Исследователи, которые признают невозможность неоконченной преступной деятельности в преступлениях, совершаемых с косвенным умыслом, обосновывают это по–разному. Так, Г. Колоколов связывал это с отсутствием косвенного умысла вообще[299]
. Аргумент не выдержал проверки временем: вопреки изложенному мнению косвенный умысел «прижился» как вид вины в уголовном праве, и едва ли может быть оспорена обоснованность его наличия (можно до бесконечности спорить по поводу признаков косвенного умысла, его определения и законодательной формулировки, его наименования, но нельзя подвергнуть сомнению тот факт, что между прямым умыслом и легкомыслием располагается еще одна разновидность вины, в которой отсутствует желание причинить преступный результат и в то же время нет самонадеянного расчета на ненаступление последствий).Н. Д. Дурманов в качестве аргументов невозможности неоконченной преступной деятельности в преступлениях с косвенным умыслом выдвигал следующее: волевая деятельность виновного не направлена на достижение данного последствия; и свои подготовительные действия, и действия по совершению преступления виновный подчиняет цели совершения преступления; ни одного действия в направление побочного последствия виновный не совершает; нет основания из множества последствий, допускаемых виновным, выбирать тяжкое и вменять виновному покушение на достижение именно этих последствий[300]
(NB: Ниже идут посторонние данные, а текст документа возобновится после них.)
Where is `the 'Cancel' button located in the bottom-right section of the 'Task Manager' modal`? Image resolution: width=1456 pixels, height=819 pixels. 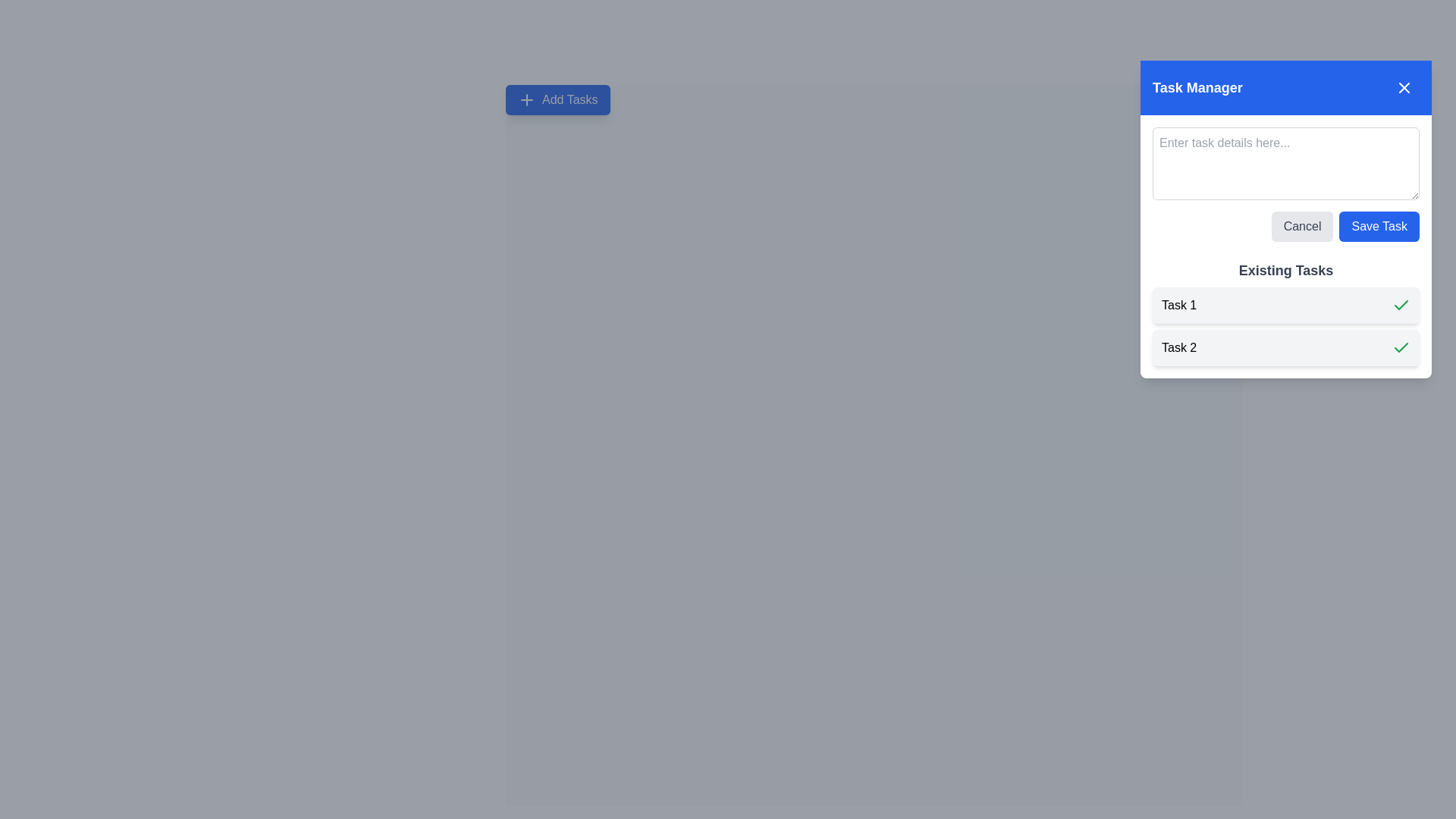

.Изложенные доводы также не выдерживают критики. Все они свидетельствуют либо о том, что при косвенном умысле нет целенаправленной деятельности именно на данный результат (это очевидно, но еще не доказывает невозможности прерванной деятельности в преступлениях с косвенным умыслом), либо о трудностях квалификации при предположении о возможном наличии прерванной деятельности при косвенном умысле. Последнее, на наш взгляд, больше всего и волнует сторонников анализируемой позиции, раскрывая их беззащитность перед определенной деятельностью без желаемых последствий. Это видно из примера, приведенного М. М. Исаевым и продублированного Н. Д. Дурмановым: если С., стреляя в толпу из хулиганских побуждений, убил одного человека или несколько лиц, то имеется убийство с косвенным умыслом; если же он промахнулся, то его действия следует квалифицировать как хулиганство[301]
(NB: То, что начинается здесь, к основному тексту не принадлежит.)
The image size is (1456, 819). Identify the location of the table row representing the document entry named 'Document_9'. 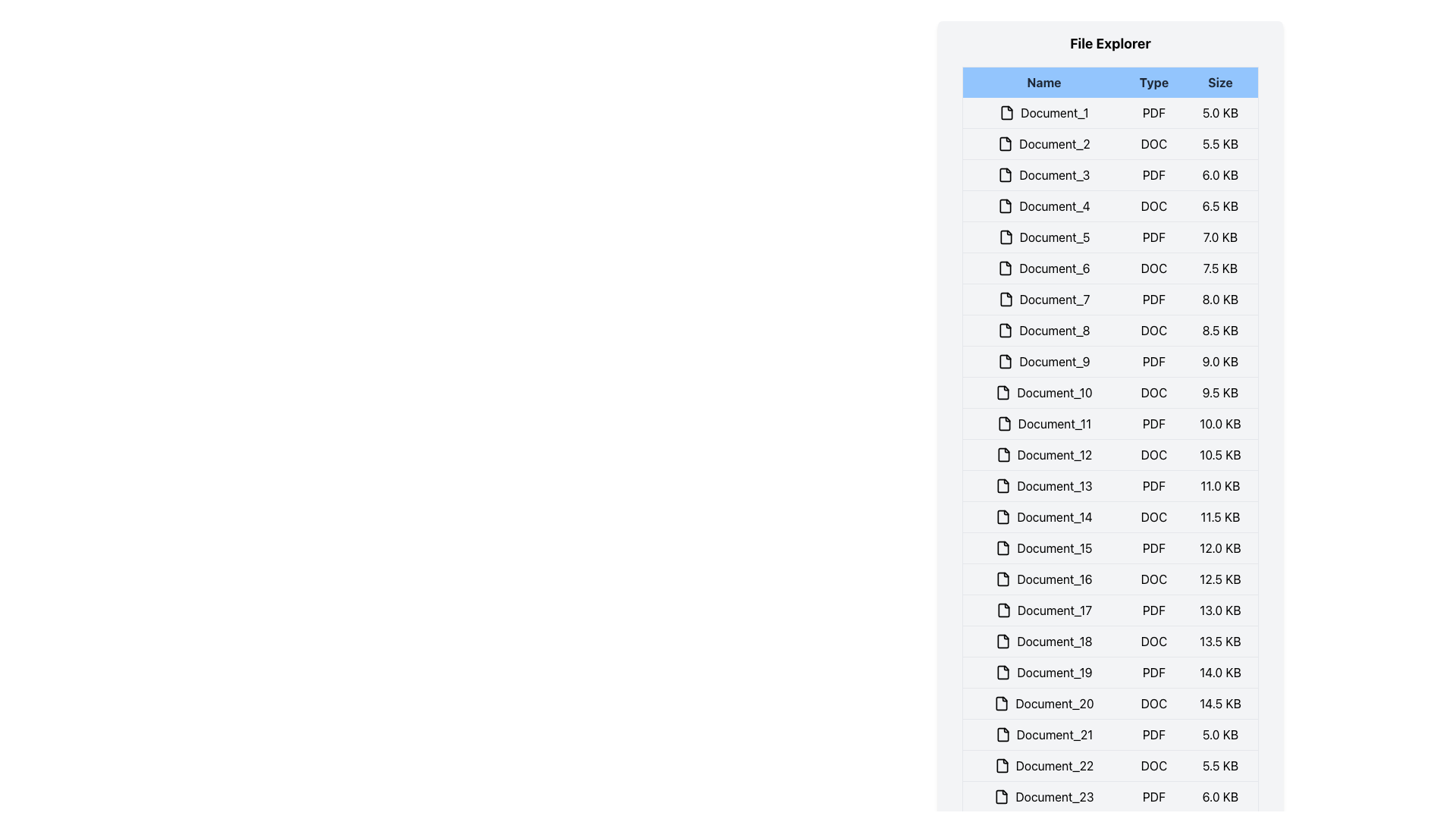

. В данном случае авторов вроде бы спасло хулиганство, выполняющее довольно часто роль аналогии в уголовном праве даже и сейчас, когда аналогия формально отменена. Однако вопросы остаются: если был доказан умысел на убийство, куда он исчез при отсутствии последствий; а если он не исчез, сохранился, почему это не нашло отражения при квалификации содеянного; с какой стати доказанность умысла ставится в зависимость только от последствий и др.Думается, в приведенном примере квалификация должна идти даже при отсутствии последствий в виде смерти или причинения вреда здоровью по двум направлениям — при доказанности косвенного умысла на убийство и при его недоказанности. В тех случаях, когда косвенный умысел на убийство не доказан, следует квалифицировать действия виновного как хулиганство по совокупности с другими видами преступления. Однако такая же квалификация при доказанности умысла на убийство (он, кстати, доказывается не столько последствием, сколько характером совершенного деяния) по своей сути архиневерна, поскольку затушевывает общественную опасность замысла и содеянного. Названные и другие авторы этого видеть не хотят, как, впрочем, и того, что вне рамок прерванной преступной деятельности квалификация подобных случаев невозможна.